Trump combina sanciones petroleras que agravarán drásticamente la miseria con una
propaganda demagógica “humanitaria”, para disfrazar al gobierno yanqui de benefactor del
pueblo venezolano. Informes de The Economist y del periodista Anatoly Kurmanaev, del New
York Times, han develado que en realidad no hay medicinas y una cantidad mínima de
alimentos en los muy publicitados depósitos yanquis en la ciudad colombiana de Cúcuta. La
operación de provocación del 23 de febrero, en la cual se simuló un intento de hacer pasar
ayuda humanitaria hacia Venezuela y que concluyó con el incendio de los cargamentos de dos
camiones en incidentes confusos en un puente fronterizo, constituyó un paso más en la
escalada injerencista. El gobierno reprimió con su brutalidad habitual, particularmente a la
comunidad Pemón en la frontera con Brasil.

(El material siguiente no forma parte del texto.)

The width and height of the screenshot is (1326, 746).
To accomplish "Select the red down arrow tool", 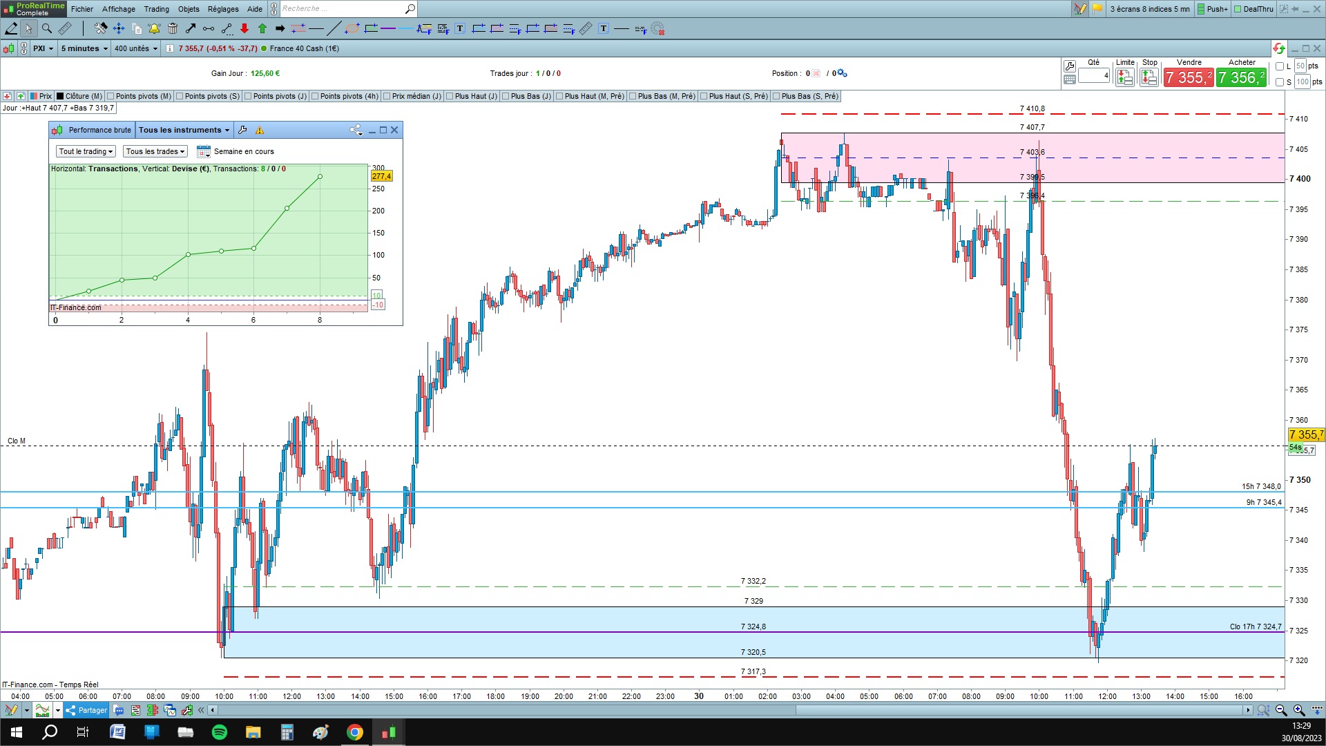I will 244,28.
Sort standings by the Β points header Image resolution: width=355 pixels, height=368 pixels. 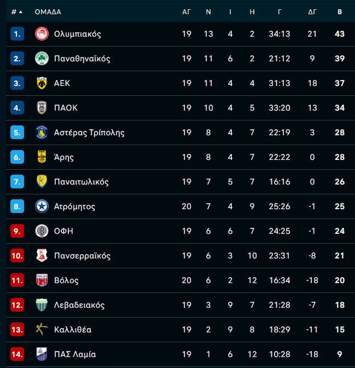coord(340,12)
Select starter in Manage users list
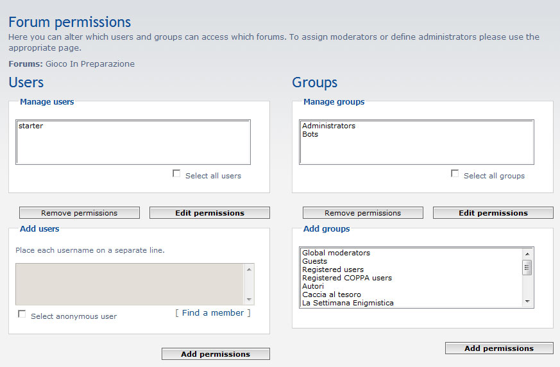Viewport: 560px width, 367px height. coord(31,126)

La derrota de 2017 pesa en la consciencia colectiva y abona a un gran retroceso político, con
importantes sectores de la población alimentando expectativas en la política injerencista y pro
golpista de Guaidó. Una situación diametralmente opuesta a la retratada por la embajada de
EEUU en Venezuela en los cables divulgados por Wikileaks hace una década, cuando los
funcionarios yanquis se quejaban del altísimo rechazo popular a la intromisión de EEUU en la
política venezolana. El responsable de esa derechización es el gobierno venezolano, luego de
largos años aplicando una política ultra reaccionaria con maquillaje “de izquierda” y
aplastando cualquier posibilidad de autoorganización popular y obrera.
Por una parte, está el legítimo repudio de entre un 85% y un 90% de la población al gobierno
de Maduro, incluyendo la enorme mayoría de los trabajadores y los sectores populares que
alguna vez fueron base social del chavismo, y para quienes la lucha contra el gobierno burgués
hambreador es una lucha por la supervivencia. Al mismo tiempo, existe la disputa por el poder
entre el régimen cívico-militar y una dirección política dirigida directamente por EEUU, en la
cual, muy secundariamente, se expresa también un conflicto con China y Rusia, aliados del
chavismo. China es acreedor de alrededor de un tercio de la deuda externa venezolana y tiene
inversiones petroleras, Rusia es proveedor de equipos militares y también socio petrolero. Al
momento de las sanciones de enero ambos estaban muy por detrás de EEUU como socios
comerciales de Venezuela. Sin muchas expectativas en la capacidad del régimen cívico-militar
para recomponerse, han retrocedido ante las sanciones petroleras yanquis, como demuestran
los anuncios de congelamiento de negocios de la empresa rusa Lukoil, mientras que China no
ha respondido a las solicitudes de financiamiento en la medida esperada por Maduro. No
elevan la apuesta más allá del terreno diplomático, cuyo máximo ejemplo es el veto del 28 de
febrero a una resolución yanqui en la ONU. Para Rusia, objeto de sanciones yanquis por su
anexión de Crimea y su agresión contra Ucrania, e involucrada en una invasión genocida en
Siria, Venezuela representa una ficha de negociación importante.